Nous allons nous assurer que nos fournisseurs ont pris des engagements et ont un plan établi afin de réduire leurs émissions carbones. Pour le moment, nous n’avons fait que collecter les informations. Nous avons connaissance des fournisseurs qui ont aménagé un plan et qui ne l’ont pas fait. Un quart d’entre eux en ont un et notre travail cette année sera de convaincre un autre quart d’en posséder un. Nous avons pour ambition prochaine d’arriver à 45 % de notre volume d’achats avec des fournisseurs ayant des objectifs et cibles clairs de réduction de CO2. Il faut en ce sens les convaincre et leur expliquer comment faire, afin de les aider au mieux à piloter leurs futurs objectifs. Ce sont, le plus généralement, des sociétés de petite ou moyenne taille. Ensuite, nous avons pour objectif d’acheter des produits dont l’empreinte carbone est moindre. Pour cela, nous nous appuierons sur la structure de notre projet d’amélioration continue ; avec du project management, des routines à acquérir et un Stage Gate Proces. Nous allons utiliser notre structure prévue à des fins de réduction de coûts afin de la translater en réduction de tonnes de CO2.
Cette année, nous avons l’objectif de voir 50 % de nos fournisseurs évalués dans EcoVadis.
Quel bilan tirez-vous depuis deux ans désormais ?
Je suis satisfait de ce que nous avons réalisé, car nous sommes partis de rien. Nous avons beaucoup progressé et très vite. J’observe une réelle différence dans nos actions. Mais je ne peux être totalement satisfait de l’état dans lequel nous sommes encore. Pour le moment, nous n’avons simplement fait que rattraper notre retard. Nous avons réalisé beaucoup de screening, via EcoVadis notamment pour l’aspect sustainability. Mais ce sont des choses que de nombreuses d’entreprises font depuis une dizaine d’années. Nos attentes se concentrent désormais sur des projets plus concrets et nous devons les mener à bien. Nous nous posons encore des questions sur les critères RSE et les ratings EcoVadis à mettre en œuvre. Cette année, nous avons l’objectif de voir 50 % de nos fournisseurs évalués dans EcoVadis. Lorsqu’un de nos partenaires importants ne sera pas au niveau attendu sur les sujets qui nous tiennent à cœur, nous devrons nous demander ce que nous devons faire. Devons-nous l’attendre et faire en sorte qu’il s’améliore ou devons-nous le remplacer ? Notre engagement en la matière est nécessaire, car ce sont des sujets importants pour notre groupe. Ceci reste une réflexion personnelle, mais je pense que beaucoup d’entreprises étaient dans le simple respect des lois, sans pour autant aller plus loin. Il ne faut plus être superficiel, il faut agir, quitte à payer plus cher. Nous sommes prêts à le faire, nos clients aussi. Tout se joue maintenant et tout reste encore à faire.

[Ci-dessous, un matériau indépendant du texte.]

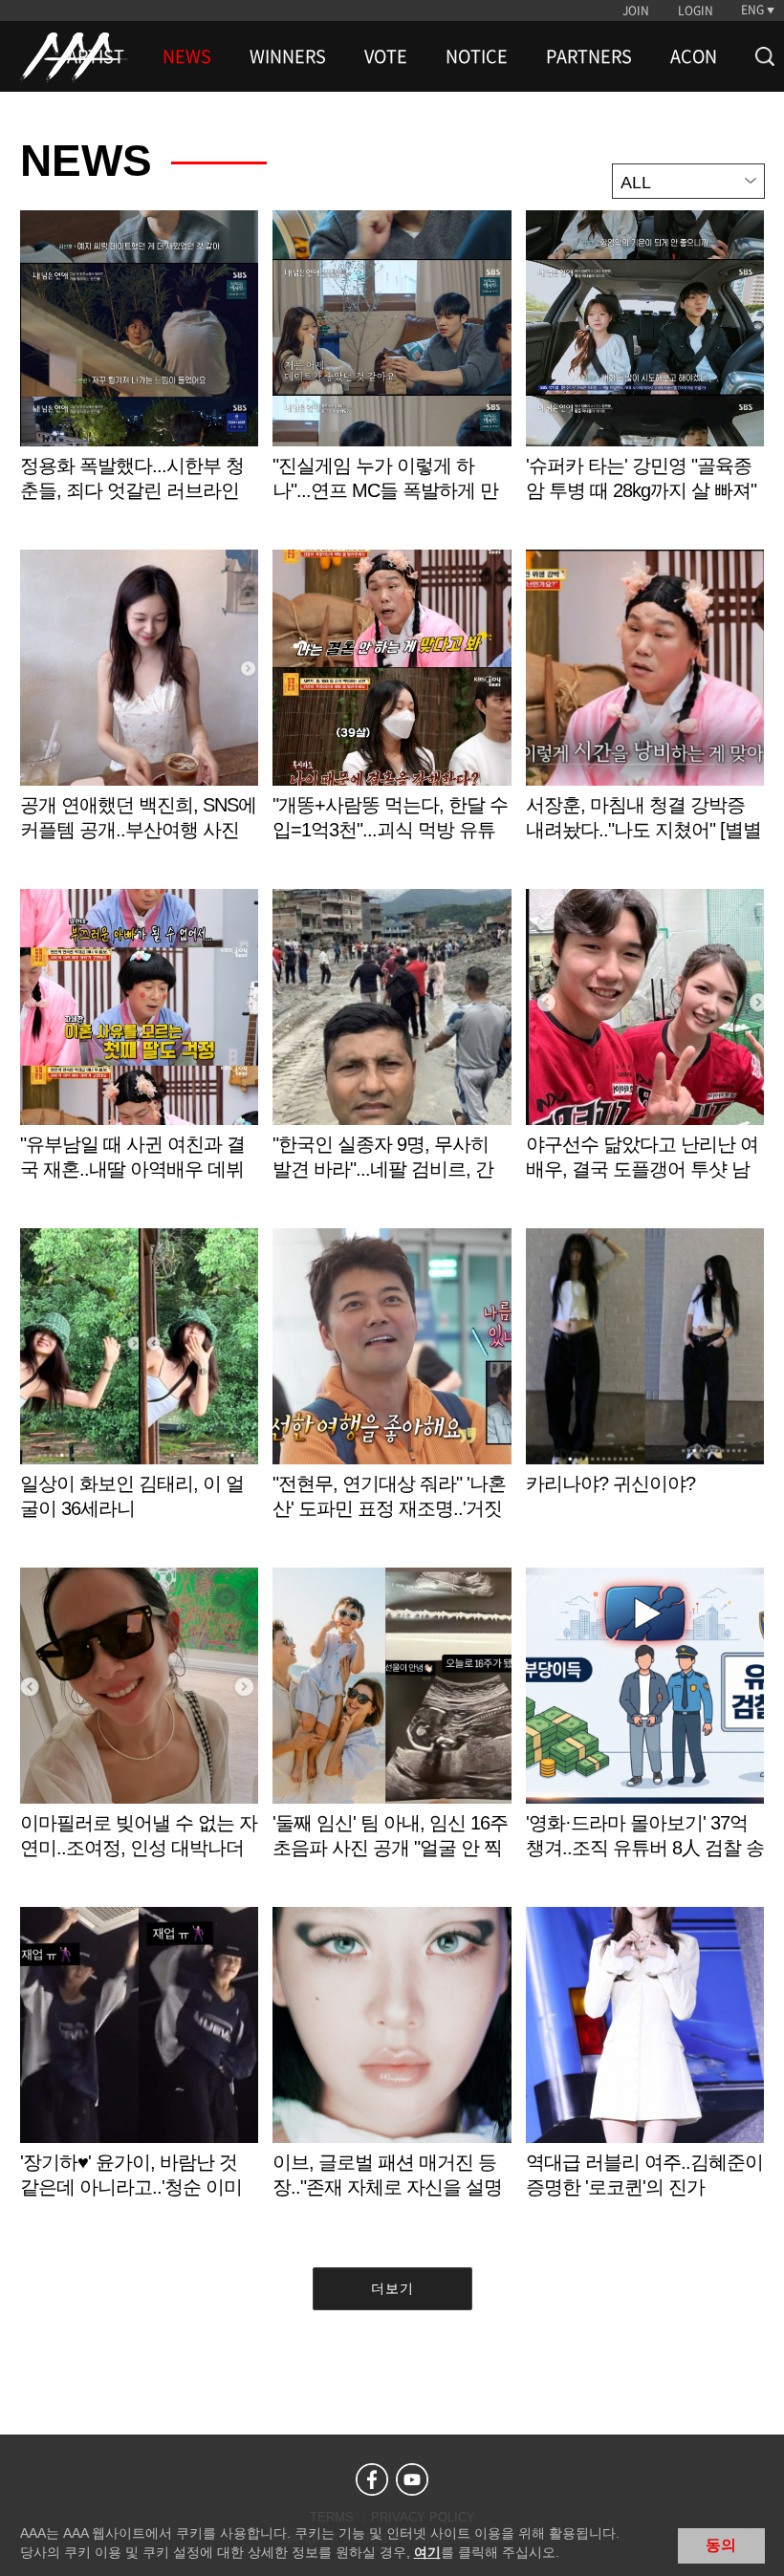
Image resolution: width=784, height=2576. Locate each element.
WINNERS (288, 56)
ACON (693, 56)
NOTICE (477, 56)
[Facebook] (372, 2479)
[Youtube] (412, 2479)
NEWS (187, 56)
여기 (427, 2552)
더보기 (392, 2288)
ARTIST (95, 56)
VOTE (385, 56)
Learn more (139, 376)
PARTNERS (589, 56)
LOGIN (695, 10)
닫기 (755, 2543)
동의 (721, 2545)
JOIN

La fonction achats d’Imerys en quelques informations :
Rattaché au Chief Industrial Officer, le patron des opérations du groupe - lui-même relié au CEO -, Olivier Brunet est à la tête d’une équipe de 200 personnes et de près de trois milliards d’euros d’achats. À son arrivée, il a créé un poste, baptisé Purchasing Excellence, qui prendra bientôt le nom de responsable sustainable purchasing. Celui-ci s’attache à contrôler le panel fournisseurs sur tous les enjeux RSE et les questions relatives à la réduction de leur empreinte carbone.